> AIM
In the entries below, copy without any change the lines that open with the line containing "1456x819 pixels. At" and close with the line containing "Action: coord(300,36)", keeping both of those lines.

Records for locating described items
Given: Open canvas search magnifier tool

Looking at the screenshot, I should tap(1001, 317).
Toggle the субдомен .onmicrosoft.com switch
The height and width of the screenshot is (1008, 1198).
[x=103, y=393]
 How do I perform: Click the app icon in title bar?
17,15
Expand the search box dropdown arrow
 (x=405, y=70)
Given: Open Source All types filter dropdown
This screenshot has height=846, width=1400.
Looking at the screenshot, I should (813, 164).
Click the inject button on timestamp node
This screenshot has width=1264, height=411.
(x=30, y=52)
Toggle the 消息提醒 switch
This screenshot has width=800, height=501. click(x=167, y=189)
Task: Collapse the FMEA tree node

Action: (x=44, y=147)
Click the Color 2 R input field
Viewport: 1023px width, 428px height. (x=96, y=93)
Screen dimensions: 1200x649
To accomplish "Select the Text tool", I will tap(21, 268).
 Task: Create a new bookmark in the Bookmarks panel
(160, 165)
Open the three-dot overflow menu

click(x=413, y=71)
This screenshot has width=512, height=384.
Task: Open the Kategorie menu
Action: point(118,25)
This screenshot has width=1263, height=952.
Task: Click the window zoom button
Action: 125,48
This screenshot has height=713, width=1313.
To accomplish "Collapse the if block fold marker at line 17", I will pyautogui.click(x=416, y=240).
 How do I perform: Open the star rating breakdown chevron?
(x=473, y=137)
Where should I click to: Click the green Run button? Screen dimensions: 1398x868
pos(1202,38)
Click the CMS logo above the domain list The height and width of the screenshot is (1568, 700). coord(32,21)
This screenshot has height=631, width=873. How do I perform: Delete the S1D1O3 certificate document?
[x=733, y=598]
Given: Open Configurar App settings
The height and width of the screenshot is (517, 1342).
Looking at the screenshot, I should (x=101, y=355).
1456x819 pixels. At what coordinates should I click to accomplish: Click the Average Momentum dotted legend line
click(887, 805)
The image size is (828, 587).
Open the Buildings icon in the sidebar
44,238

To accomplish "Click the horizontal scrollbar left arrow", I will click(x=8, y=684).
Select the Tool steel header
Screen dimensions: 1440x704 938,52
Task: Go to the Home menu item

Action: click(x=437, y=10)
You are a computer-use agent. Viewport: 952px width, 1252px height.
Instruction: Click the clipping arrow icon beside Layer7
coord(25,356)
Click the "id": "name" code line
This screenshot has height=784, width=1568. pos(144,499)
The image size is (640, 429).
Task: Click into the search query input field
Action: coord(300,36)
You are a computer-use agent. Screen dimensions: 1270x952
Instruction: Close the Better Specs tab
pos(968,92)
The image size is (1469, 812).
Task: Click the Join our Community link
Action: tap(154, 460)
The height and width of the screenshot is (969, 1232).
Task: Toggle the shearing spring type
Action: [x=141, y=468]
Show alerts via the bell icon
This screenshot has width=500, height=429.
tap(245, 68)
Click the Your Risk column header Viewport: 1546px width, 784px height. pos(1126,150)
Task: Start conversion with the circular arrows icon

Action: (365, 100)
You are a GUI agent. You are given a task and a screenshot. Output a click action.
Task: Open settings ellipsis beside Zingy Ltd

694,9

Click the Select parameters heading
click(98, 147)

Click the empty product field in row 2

> EXPECTED OUTPUT
1456x819 pixels. At what coordinates should I click to accomplish: Click the Average Momentum dotted legend line
click(887, 805)
The image size is (828, 587).
Open the Buildings icon in the sidebar
44,238

To accomplish "Click the horizontal scrollbar left arrow", I will click(x=8, y=684).
Select the Tool steel header
Screen dimensions: 1440x704 938,52
Task: Go to the Home menu item

Action: click(x=437, y=10)
You are a computer-use agent. Viewport: 952px width, 1252px height.
Instruction: Click the clipping arrow icon beside Layer7
coord(25,356)
Click the "id": "name" code line
This screenshot has height=784, width=1568. pos(144,499)
The image size is (640, 429).
Task: Click into the search query input field
Action: coord(300,36)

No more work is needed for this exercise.